Intensive Care 

4-26-17

I’m not sure what I expected when I walked through the doors of the emergency department at Beth Israel Deaconess Medical Center (BIDMC).  It certainly wasn’t the clunky, beige monitoring systems that flashed a series of lines and colors from inside examination rooms; the standing booths, used for triage, that looked more like ATMs than anything medicinal; the occasional patient sitting in a hallway chair, appearing completely commonplace except for a dangling IV; the television overhead flashing a college basketball game; the relaxed gathering of clinicians in the center room, eating ham sandwiches in front of screens displaying radiology results.  This was nothing like the gory landscape I was imagining — patients with limbs hanging off, screaming in pain as attractive physicians rolled them into steel-plated rooms for immediate surgery.  In some ways, the underwhelming reality was comforting: a lesson not to trust television dramas, at the very least.  In other ways, though, I wondered how the miracles of emergency medicine — the split-second decision making, the obscenely long shifts, the saving of lives — occurred in such a non-miraculous setting.

 

But our tour guide (whom I'll call Dr. L) seemed to think otherwise.  Dr. L had recently developed a software system that — with its intuitive interface, unique color coding capacities, and accessible patient profiles — supposedly revolutionized the efficiency and safety of care at BIDMC since its implementation several years ago.  As he walked us through his project, Dr.
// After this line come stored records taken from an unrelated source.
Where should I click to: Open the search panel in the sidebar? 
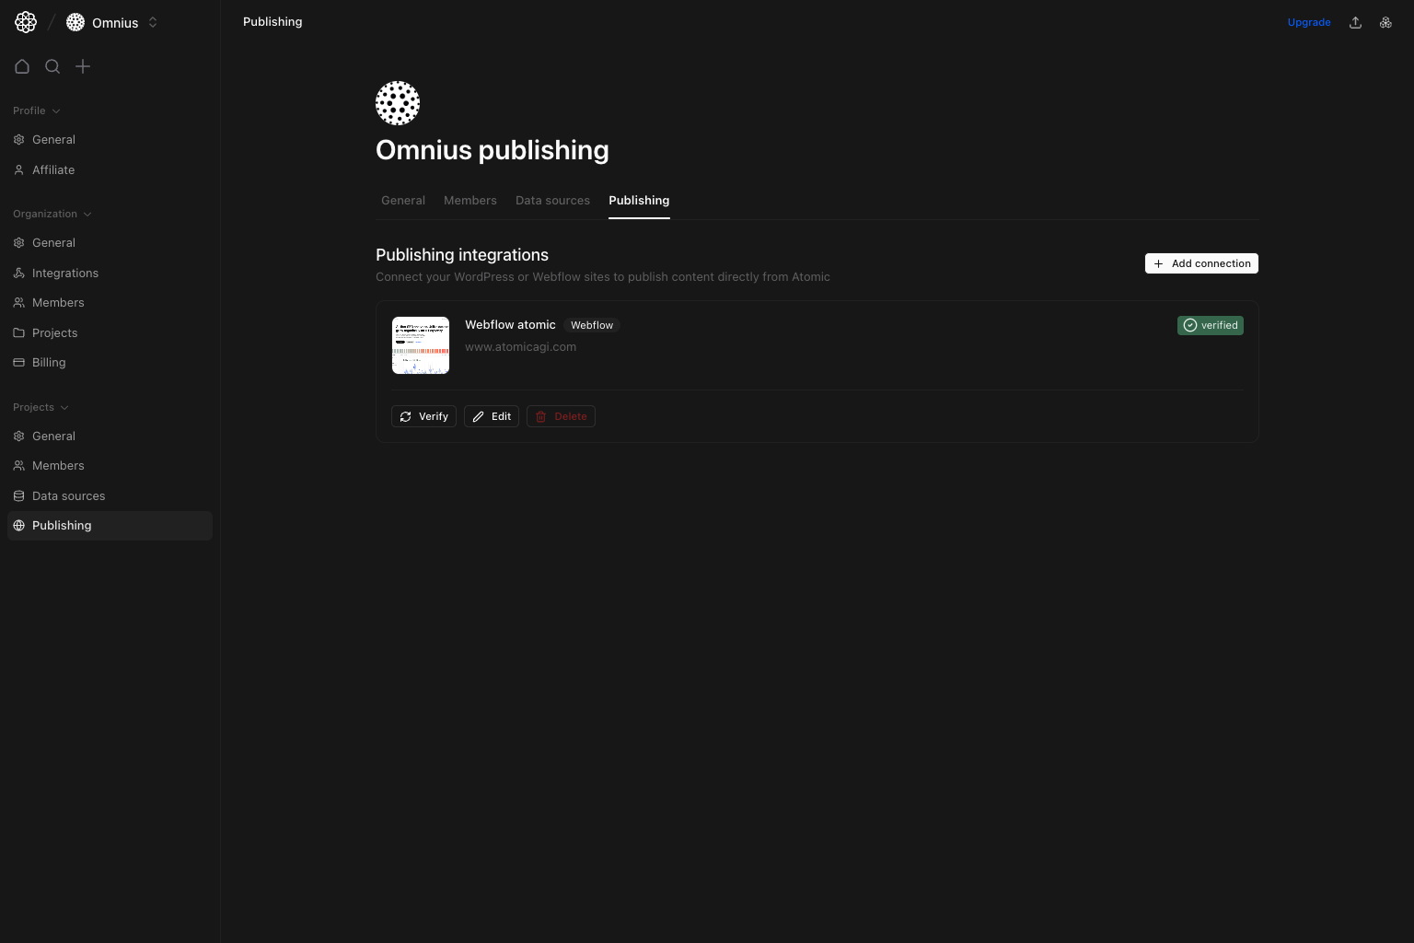click(x=52, y=66)
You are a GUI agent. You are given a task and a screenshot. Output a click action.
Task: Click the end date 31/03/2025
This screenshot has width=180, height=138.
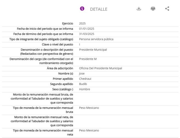click(x=87, y=34)
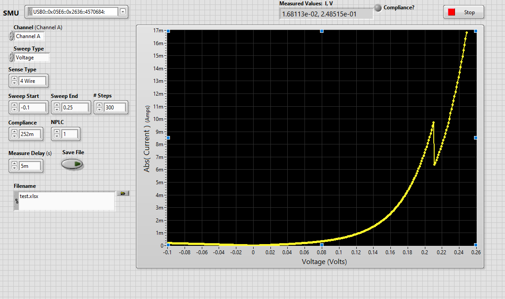Viewport: 505px width, 299px height.
Task: Expand the SMU VISA resource dropdown
Action: (x=123, y=12)
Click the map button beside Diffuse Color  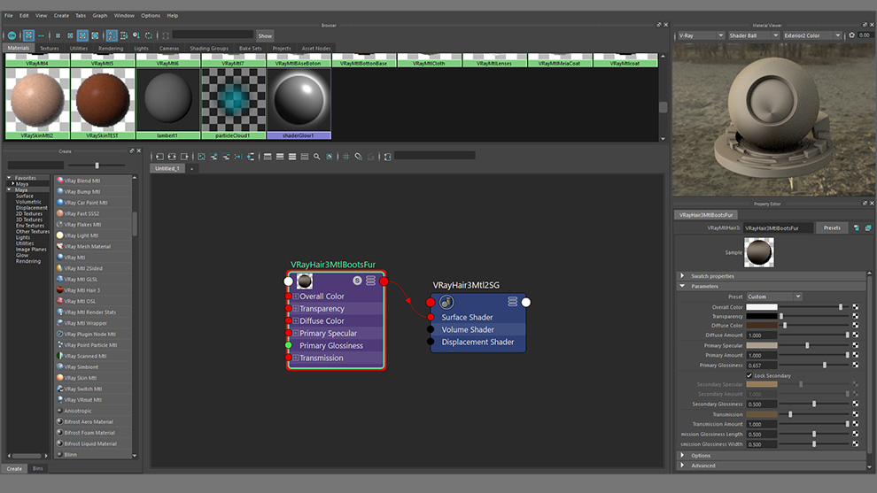tap(856, 326)
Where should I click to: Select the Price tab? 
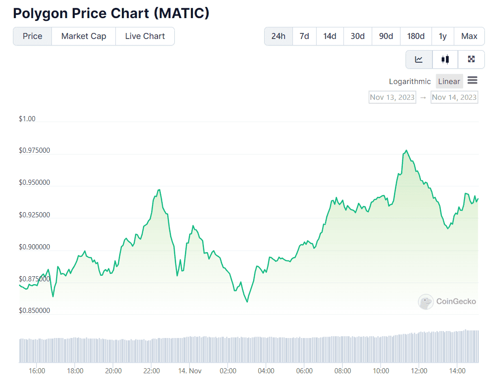point(32,36)
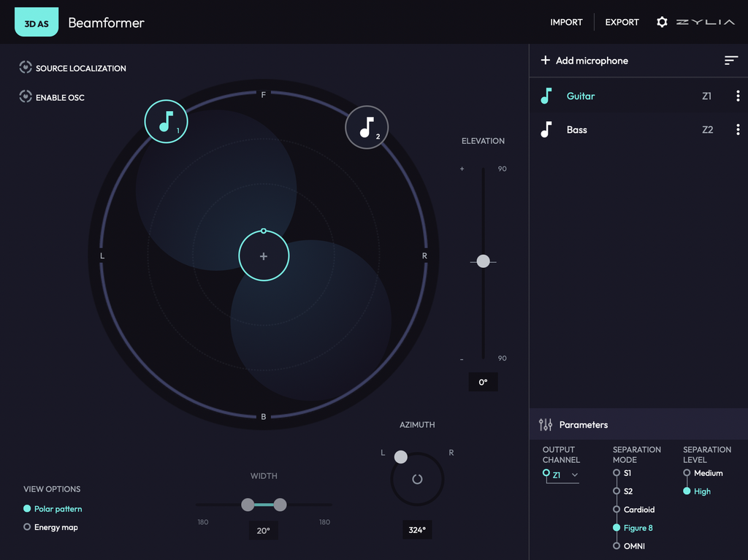Click Export in the top bar
Screen dimensions: 748x560
pos(622,22)
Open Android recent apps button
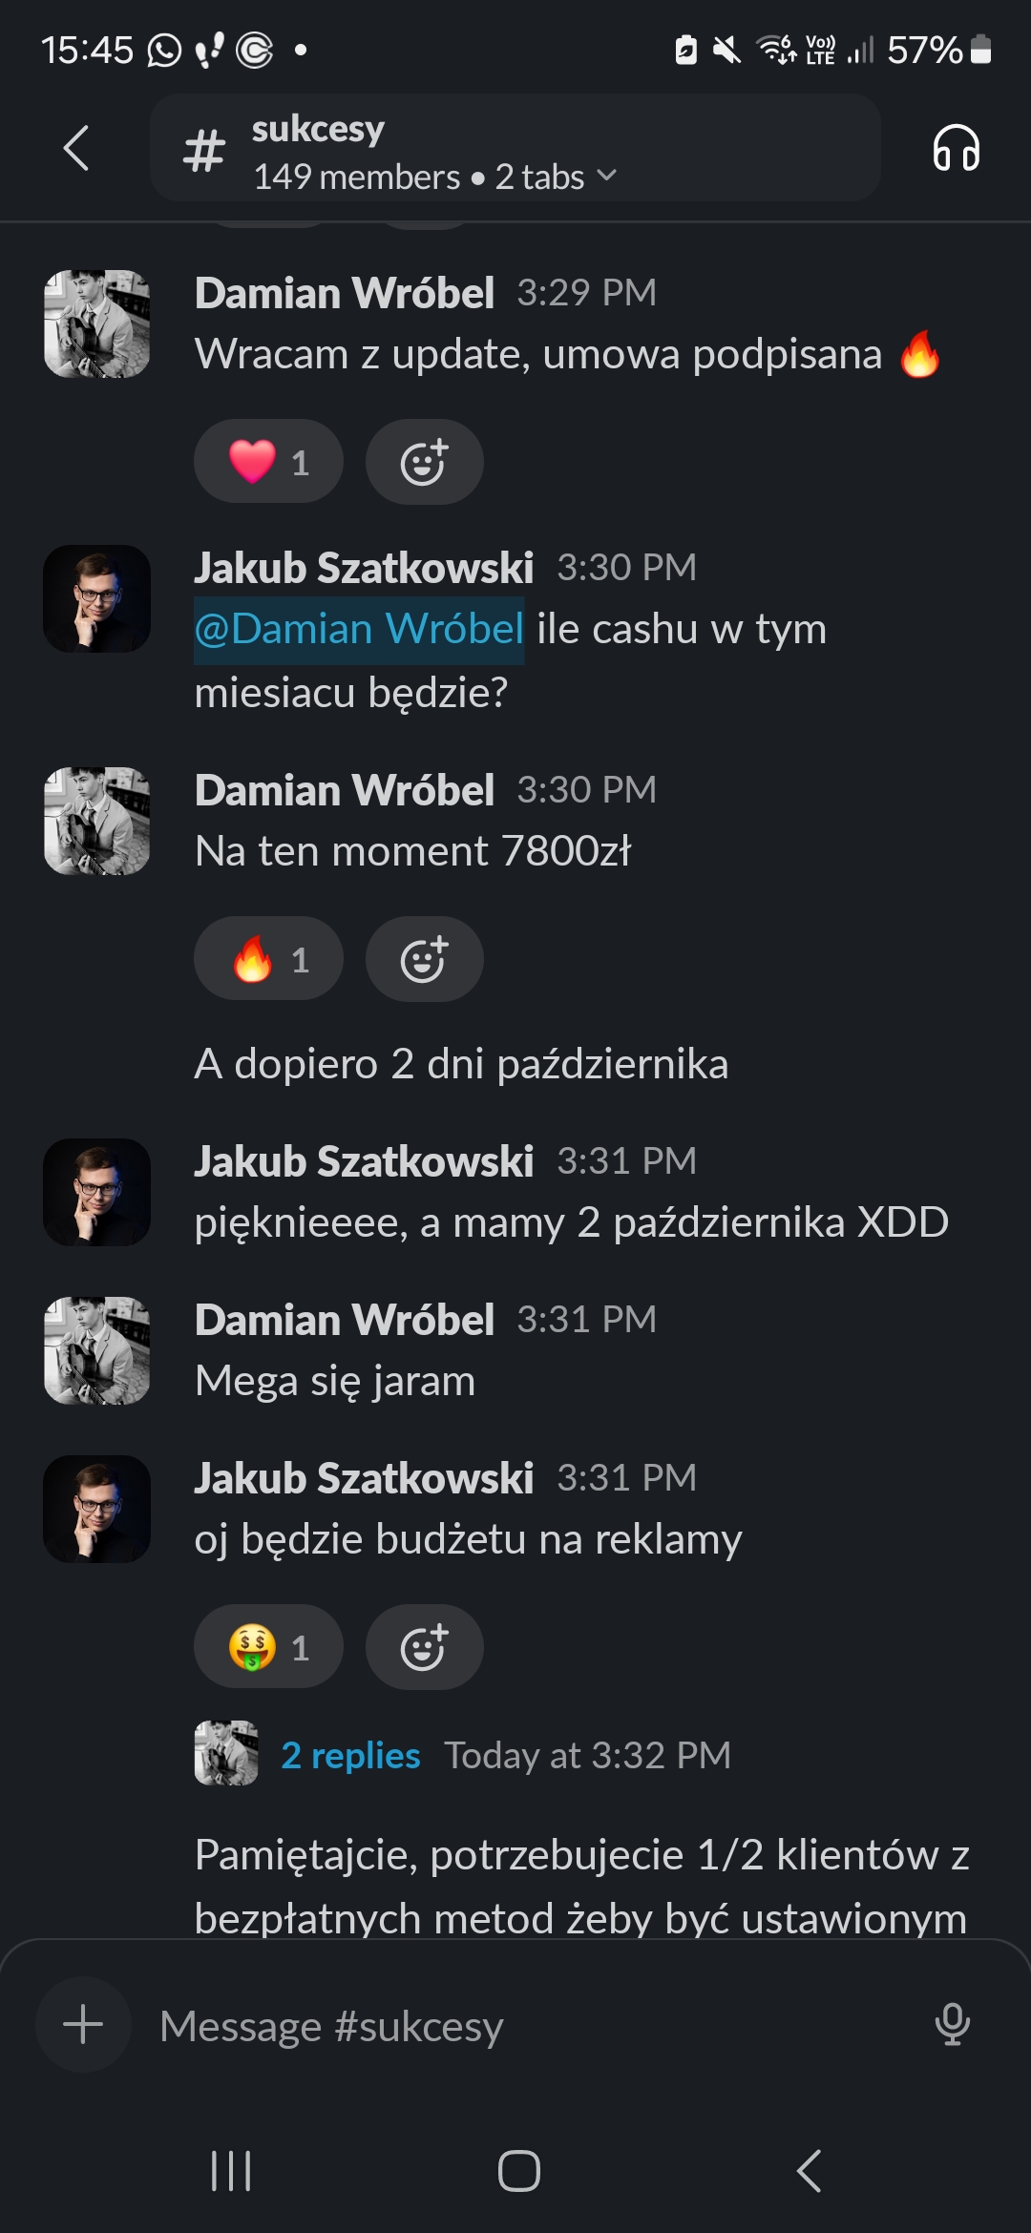 point(230,2171)
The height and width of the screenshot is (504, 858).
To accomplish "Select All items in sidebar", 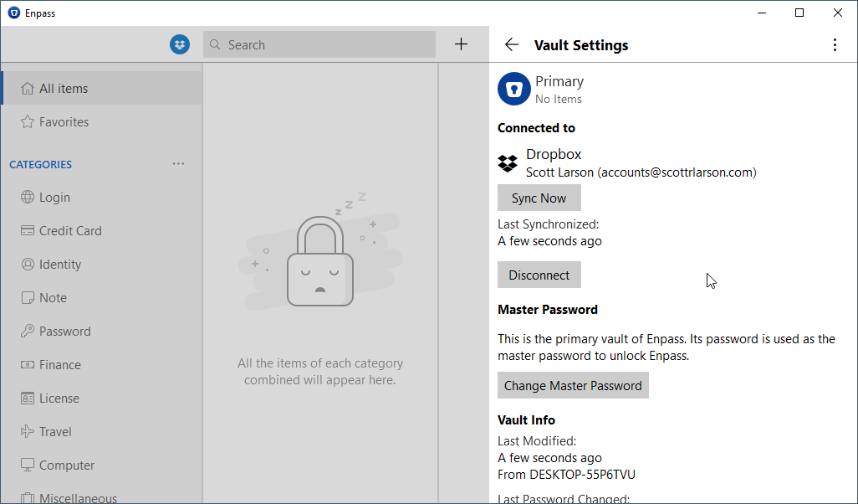I will click(64, 89).
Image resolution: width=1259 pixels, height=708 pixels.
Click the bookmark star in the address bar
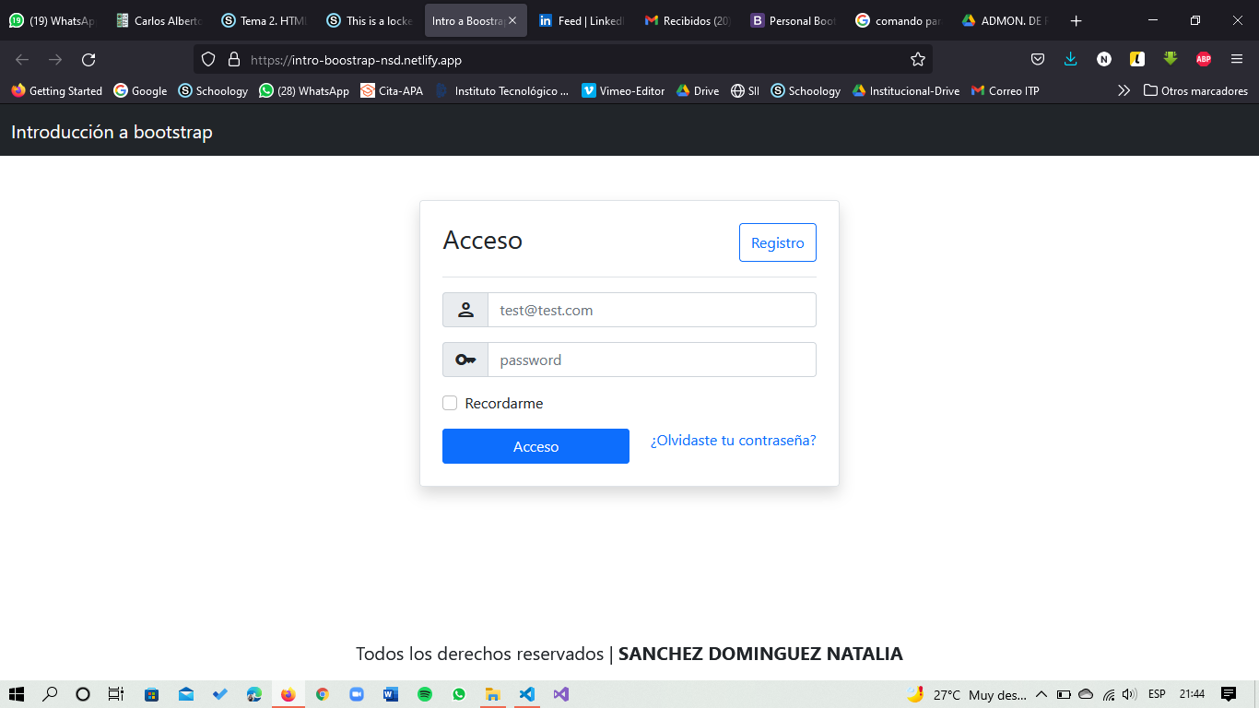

L noted the software’s low emphasis on financial data (something prioritized by the leading software Epic) and high emphasis on patient experience.  In addition to handy diagrams that “standardize care” based on symptoms, the portal stores valuable demographic data such as “language spoken” — information that, in combination with family history, readmission rates, and other notes, increases doctors’ sensitivity when treating patients .

 

To me, these efforts to improve patient-centeredness were crucial, yet woefully insufficient.  Sure, they give life to otherwise flat profiles, allowing doctors to prepare for and contextualize their future rounds.  But as we transitioned from our virtual tour to a real one, I couldn’t help but notice glaring transgressions of patient-centeredness throughout the emergency department.  Receptionists rolled their eyes at the frantic or unintelligible complaints of several incomers.  One attendant ignored a patient’s request for water as he lay in a hallway stretcher.  Most notably, the psychiatric ward in the department — a wing that, according to Dr. L, is severely undersized given the huge demand for beds among mentally ill patients — was comprised of six cube-like rooms with glass exteriors, housing solitary patients who stared back at our passing group with confusion and contempt.  Attendants, holding clipboards and pagers, sat sleepily in front of each room, noting periodically in their records that patients were alive and not self-injurious. 

 

Never have I been more uncomfortable with my own role as an observer — not just because the scene felt exhibitionist and zoo-like, but because I couldn’t necessarily think of alternatives to the systems in place.  Unfortunately, the same patients that could benefit from “patient-centered” initiatives — personalized accommodations and prolonged relationship-building with a provider — are those least likely to receive them due to the dire and time-sensitive nature of their conditions.  In fact, patient-centered care almost seems antithetical to the sterile, fast-paced, and overcrowded environment of an emergency room.  Is it even worth trying?

 

I was surprised, then, when Dr. L led us into one of the acute care units, housing complicated-looking machinery, and pulled out a set of beige blankets from one of the fridge-like structures.  “Feel them — they’re warm,” he said.  “You’d be surprised at how much of a difference that can make when you’re about to undergo a procedure.”  I immediately imagined myself in some compromised position, in pain and unable to advocate for myself. 

 

I think — in this situation, at least — Dr. L was right.